• _DATA FOR ANALYSIS_:
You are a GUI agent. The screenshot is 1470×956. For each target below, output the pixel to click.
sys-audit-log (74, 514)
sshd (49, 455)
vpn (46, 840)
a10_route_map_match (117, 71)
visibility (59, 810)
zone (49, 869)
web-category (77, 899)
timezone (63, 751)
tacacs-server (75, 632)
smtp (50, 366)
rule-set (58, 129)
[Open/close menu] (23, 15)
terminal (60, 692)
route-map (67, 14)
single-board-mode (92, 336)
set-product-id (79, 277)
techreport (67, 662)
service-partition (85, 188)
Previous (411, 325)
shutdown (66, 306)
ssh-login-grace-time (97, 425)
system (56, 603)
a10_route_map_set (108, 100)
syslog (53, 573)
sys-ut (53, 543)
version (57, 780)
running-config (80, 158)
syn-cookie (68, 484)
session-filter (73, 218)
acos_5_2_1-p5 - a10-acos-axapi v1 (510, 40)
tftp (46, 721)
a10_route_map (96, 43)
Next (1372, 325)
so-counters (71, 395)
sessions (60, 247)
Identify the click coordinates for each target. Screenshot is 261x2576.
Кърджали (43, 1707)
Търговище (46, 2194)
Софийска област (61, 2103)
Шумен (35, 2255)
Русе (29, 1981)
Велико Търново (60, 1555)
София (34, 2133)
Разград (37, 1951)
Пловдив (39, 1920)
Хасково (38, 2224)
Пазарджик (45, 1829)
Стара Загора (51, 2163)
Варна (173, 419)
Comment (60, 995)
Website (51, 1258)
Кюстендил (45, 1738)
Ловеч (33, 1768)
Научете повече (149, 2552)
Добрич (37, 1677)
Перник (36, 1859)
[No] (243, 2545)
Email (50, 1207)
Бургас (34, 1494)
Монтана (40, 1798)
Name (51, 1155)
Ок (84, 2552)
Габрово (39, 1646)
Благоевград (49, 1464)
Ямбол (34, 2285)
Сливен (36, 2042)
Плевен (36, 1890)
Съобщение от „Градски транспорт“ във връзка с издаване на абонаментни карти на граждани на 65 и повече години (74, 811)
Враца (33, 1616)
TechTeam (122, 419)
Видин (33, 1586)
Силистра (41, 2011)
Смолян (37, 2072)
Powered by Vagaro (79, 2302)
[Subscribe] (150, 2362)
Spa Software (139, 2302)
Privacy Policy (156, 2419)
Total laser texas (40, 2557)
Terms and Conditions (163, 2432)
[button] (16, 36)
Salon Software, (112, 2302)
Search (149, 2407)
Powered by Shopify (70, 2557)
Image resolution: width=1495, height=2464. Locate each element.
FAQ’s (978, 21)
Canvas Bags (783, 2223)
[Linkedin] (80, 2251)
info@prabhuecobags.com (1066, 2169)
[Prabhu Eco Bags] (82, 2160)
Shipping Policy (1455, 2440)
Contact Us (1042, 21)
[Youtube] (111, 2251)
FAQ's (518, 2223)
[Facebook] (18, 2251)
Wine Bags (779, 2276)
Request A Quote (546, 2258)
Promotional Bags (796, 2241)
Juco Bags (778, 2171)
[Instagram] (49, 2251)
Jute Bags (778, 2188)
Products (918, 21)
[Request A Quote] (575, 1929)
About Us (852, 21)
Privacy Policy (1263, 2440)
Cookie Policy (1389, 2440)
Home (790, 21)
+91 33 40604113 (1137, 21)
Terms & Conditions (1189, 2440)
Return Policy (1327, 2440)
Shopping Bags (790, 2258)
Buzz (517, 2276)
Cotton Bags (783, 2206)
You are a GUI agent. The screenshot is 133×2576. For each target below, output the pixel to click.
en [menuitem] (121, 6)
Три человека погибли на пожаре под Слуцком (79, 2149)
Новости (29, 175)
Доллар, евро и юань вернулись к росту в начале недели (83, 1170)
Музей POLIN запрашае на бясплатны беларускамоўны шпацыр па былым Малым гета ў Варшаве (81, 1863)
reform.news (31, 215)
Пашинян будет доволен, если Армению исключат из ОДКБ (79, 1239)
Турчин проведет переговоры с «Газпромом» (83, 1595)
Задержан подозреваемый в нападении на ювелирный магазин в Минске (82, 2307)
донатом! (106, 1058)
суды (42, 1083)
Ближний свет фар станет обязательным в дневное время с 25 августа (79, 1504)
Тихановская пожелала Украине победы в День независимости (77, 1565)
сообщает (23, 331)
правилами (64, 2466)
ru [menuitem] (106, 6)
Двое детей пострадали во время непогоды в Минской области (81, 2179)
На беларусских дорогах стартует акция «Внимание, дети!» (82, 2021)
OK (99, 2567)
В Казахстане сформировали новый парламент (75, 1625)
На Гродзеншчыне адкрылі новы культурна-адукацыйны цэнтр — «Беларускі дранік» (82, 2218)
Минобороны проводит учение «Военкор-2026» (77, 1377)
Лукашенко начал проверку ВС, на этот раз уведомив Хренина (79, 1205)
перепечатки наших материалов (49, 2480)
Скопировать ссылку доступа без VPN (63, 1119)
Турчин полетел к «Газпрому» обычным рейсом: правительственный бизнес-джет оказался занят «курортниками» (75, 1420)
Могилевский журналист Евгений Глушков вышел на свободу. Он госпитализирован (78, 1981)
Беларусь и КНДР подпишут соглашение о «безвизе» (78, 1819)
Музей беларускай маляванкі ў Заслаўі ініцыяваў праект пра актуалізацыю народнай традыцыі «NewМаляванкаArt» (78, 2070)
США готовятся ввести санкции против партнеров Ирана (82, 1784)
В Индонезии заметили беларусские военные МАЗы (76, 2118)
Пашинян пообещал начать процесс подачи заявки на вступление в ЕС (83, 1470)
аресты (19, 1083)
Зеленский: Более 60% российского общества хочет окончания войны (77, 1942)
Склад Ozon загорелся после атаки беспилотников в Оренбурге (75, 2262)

• _YOUR GOAL_:
What the answer should hold is an exact copy of each line from the one containing "Музей беларускай маляванкі" to the final line of the listing above.

• _EXPECTED OUTPUT_:
Музей беларускай маляванкі ў Заслаўі ініцыяваў праект пра актуалізацыю народнай традыцыі «NewМаляванкаArt» (78, 2070)
США готовятся ввести санкции против партнеров Ирана (82, 1784)
В Индонезии заметили беларусские военные МАЗы (76, 2118)
Пашинян пообещал начать процесс подачи заявки на вступление в ЕС (83, 1470)
аресты (19, 1083)
Зеленский: Более 60% российского общества хочет окончания войны (77, 1942)
Склад Ozon загорелся после атаки беспилотников в Оренбурге (75, 2262)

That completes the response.